For playwright Ruhl, life has been a history of teachers. From her parents, through her kindergarten and school years, through college and graduate school, to professional life, Ruhl learns from everyone. She shows us how even the smallest moment can instruct, how a child can teach a parent, and how true creativity demands a willingness to learn. This is a memoir of brief anecdotes, told by a master storyteller. “Every Saturday, when I was a child, my father would take me to breakfast at Walker Brothers Pancake House, a place out of time in the suburbs of Chicago, full of stained glass and massive Dutch pancakes. My father taught me a new word every week. The ritual was holy to me. He would tell me the etymology, along with the word, so I could remember it.” In college, she meets a great Classicist, and he remains a presence in her life: “someone who opened his home to his students; someone who thought the ancients had something compelling to tell us about how to live life now, how to face grief now.
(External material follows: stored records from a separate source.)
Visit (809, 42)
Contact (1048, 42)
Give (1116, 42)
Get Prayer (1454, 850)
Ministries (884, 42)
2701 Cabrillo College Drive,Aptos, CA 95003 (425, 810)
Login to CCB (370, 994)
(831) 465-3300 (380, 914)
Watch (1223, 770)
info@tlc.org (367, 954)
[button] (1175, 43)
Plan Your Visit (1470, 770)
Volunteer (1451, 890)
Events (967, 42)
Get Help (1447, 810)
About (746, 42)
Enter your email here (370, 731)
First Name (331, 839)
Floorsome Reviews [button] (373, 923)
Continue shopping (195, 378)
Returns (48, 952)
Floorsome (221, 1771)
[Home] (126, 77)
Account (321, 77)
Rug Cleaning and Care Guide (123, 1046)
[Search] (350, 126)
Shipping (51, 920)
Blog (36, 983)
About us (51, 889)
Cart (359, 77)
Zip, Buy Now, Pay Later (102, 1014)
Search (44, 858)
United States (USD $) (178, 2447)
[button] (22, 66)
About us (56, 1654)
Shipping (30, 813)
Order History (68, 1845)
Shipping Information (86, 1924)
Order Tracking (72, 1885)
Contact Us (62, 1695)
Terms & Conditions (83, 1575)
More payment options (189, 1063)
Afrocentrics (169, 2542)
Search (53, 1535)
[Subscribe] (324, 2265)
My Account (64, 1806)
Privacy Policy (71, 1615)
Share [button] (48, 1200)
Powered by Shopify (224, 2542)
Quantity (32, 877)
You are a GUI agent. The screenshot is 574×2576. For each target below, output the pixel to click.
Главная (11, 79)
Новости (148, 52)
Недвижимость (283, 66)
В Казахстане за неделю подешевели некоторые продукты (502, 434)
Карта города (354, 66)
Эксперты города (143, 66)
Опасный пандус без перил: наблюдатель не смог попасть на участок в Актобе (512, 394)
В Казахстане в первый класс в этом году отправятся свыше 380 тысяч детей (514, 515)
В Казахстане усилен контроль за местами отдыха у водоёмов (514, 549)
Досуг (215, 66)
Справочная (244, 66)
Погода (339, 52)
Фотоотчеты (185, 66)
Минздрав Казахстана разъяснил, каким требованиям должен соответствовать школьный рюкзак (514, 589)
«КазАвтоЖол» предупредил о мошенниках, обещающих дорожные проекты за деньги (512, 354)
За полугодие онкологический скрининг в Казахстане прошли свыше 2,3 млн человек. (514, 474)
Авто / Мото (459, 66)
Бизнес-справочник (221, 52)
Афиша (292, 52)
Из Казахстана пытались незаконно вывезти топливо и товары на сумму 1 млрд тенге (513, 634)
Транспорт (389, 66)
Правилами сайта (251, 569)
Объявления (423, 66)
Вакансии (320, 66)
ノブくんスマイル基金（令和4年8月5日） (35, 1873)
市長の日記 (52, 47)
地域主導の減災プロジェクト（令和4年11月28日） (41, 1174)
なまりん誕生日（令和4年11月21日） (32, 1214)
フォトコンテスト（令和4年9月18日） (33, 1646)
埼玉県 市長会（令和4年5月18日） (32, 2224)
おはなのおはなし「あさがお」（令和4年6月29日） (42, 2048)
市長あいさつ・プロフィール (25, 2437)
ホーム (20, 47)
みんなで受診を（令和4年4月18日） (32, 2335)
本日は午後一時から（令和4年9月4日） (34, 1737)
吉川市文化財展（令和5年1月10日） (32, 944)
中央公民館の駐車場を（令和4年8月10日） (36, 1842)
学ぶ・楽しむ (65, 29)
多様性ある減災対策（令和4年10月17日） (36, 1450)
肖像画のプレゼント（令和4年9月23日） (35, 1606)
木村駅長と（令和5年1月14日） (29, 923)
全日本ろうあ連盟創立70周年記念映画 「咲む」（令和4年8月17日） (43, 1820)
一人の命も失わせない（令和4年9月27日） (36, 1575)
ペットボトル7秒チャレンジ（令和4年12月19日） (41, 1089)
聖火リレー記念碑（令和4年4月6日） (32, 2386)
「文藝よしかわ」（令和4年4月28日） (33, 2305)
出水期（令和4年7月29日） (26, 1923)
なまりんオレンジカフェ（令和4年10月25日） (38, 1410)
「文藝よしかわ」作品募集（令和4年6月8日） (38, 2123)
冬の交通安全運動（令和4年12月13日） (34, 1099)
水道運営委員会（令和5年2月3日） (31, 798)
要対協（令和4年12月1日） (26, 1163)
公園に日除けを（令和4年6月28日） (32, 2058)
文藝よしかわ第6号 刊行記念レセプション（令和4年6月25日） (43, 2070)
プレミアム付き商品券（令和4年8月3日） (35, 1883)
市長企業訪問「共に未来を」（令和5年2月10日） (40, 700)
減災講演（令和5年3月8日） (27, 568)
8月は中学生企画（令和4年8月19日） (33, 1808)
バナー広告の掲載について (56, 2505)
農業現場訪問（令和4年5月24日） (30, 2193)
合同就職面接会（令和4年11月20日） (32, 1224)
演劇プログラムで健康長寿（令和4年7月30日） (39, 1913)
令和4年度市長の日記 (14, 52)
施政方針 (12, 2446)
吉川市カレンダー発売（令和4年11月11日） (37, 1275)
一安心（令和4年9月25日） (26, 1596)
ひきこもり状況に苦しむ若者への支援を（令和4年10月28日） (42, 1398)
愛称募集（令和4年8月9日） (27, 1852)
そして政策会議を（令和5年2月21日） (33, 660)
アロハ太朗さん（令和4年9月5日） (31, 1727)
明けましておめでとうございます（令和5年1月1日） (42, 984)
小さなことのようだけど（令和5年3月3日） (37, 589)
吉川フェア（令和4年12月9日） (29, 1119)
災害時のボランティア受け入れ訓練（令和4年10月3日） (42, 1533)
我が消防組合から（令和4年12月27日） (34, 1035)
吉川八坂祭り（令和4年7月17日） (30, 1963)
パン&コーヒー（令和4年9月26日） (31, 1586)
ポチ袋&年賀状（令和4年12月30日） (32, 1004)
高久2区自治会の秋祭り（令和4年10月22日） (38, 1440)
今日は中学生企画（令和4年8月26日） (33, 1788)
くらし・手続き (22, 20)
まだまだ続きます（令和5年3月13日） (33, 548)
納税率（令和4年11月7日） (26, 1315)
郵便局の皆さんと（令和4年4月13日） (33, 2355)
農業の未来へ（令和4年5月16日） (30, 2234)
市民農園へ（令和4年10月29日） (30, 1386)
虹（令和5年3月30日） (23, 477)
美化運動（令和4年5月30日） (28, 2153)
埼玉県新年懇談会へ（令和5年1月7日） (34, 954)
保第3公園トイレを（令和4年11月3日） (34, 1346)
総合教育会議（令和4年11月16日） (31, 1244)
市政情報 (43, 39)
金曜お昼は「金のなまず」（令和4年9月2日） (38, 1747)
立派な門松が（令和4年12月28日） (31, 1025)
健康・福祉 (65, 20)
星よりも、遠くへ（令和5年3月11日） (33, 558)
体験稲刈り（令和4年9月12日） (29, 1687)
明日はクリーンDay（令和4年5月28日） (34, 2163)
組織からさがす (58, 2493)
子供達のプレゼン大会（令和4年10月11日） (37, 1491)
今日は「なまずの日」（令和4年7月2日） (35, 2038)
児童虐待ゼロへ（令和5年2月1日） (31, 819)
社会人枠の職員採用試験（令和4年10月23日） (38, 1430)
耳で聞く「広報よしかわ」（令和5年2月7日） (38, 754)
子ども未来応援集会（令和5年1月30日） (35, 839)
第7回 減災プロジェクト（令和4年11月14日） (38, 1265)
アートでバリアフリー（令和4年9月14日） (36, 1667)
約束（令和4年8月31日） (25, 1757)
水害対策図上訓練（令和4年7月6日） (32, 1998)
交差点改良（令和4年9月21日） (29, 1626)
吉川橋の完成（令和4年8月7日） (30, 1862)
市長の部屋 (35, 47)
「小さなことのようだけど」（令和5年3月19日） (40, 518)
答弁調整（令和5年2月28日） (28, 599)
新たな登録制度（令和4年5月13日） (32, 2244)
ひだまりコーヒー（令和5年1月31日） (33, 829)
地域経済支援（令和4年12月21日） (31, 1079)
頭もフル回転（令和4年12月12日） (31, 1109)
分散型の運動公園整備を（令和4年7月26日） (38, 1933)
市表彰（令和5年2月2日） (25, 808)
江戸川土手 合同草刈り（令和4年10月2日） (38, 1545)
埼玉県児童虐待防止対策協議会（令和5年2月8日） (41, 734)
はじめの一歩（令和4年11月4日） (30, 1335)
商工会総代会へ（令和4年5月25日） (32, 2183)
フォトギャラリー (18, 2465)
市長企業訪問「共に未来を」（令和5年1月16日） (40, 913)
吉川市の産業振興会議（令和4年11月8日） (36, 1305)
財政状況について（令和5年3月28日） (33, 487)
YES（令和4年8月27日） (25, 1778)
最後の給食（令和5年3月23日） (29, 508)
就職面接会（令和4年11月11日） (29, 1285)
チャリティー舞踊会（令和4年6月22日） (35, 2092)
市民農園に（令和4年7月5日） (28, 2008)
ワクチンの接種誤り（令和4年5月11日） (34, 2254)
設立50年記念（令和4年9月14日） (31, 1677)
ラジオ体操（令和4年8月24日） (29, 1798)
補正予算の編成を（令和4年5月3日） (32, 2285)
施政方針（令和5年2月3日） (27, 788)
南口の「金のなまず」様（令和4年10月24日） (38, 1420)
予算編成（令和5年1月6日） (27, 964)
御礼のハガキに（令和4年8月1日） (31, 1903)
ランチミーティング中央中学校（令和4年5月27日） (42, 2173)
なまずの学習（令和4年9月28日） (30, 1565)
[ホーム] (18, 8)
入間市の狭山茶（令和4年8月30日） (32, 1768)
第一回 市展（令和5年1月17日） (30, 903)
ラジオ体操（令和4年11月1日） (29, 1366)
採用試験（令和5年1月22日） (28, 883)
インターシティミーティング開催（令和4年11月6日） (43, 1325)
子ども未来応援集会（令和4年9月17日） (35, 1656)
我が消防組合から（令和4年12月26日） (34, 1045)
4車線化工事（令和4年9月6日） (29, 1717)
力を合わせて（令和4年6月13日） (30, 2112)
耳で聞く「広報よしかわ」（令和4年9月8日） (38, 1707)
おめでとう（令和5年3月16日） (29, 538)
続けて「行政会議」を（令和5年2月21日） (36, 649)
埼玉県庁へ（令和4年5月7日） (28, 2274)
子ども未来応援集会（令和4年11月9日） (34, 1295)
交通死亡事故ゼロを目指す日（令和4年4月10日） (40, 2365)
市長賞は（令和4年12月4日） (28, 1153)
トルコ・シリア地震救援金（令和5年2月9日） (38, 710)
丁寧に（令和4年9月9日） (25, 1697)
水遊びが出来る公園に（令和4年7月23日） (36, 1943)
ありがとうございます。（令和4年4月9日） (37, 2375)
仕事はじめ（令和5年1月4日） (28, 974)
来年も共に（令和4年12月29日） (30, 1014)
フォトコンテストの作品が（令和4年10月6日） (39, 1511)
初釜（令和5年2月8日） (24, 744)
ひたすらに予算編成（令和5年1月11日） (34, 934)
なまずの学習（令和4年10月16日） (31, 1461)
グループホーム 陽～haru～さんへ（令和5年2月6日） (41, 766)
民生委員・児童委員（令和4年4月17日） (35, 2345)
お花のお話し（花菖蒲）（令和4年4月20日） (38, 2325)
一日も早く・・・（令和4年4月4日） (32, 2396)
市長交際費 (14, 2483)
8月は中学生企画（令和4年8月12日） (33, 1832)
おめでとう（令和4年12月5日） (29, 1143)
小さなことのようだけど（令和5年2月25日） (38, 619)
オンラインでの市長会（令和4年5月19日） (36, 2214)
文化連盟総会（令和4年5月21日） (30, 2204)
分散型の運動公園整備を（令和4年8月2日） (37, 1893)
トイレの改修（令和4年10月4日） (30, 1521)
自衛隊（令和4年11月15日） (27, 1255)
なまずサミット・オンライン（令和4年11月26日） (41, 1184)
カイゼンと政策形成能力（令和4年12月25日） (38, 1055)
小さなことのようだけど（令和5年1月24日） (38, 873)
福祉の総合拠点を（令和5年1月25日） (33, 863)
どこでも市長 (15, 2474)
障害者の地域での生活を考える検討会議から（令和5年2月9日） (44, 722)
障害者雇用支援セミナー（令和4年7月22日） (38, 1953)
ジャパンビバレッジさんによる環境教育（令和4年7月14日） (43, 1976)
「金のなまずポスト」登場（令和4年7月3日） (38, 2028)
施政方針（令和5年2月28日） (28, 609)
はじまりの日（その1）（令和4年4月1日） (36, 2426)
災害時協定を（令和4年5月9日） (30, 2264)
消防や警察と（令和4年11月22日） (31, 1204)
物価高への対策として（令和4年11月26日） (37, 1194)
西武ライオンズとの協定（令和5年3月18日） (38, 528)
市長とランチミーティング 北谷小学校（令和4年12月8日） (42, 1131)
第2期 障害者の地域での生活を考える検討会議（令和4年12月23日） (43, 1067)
On a stone building on campus, these words are etched: ‘Speak to the past and it shall teach thee.’” Eventually, Ruhl learns the greatest lesson: that we must, in the end, become our own best teachers—that what we learn from others is not content, knowledge, facts, or frameworks but a way of living. “I think that the best teachers secretly choose to keep teaching because they want to learn their whole lives long—and they know teaching is their best chance of learning.” Anyone who learns and teaches will find affirmation in this book.
An elevating memoir of lifelong learning, told by a playwright who makes the past come back to life.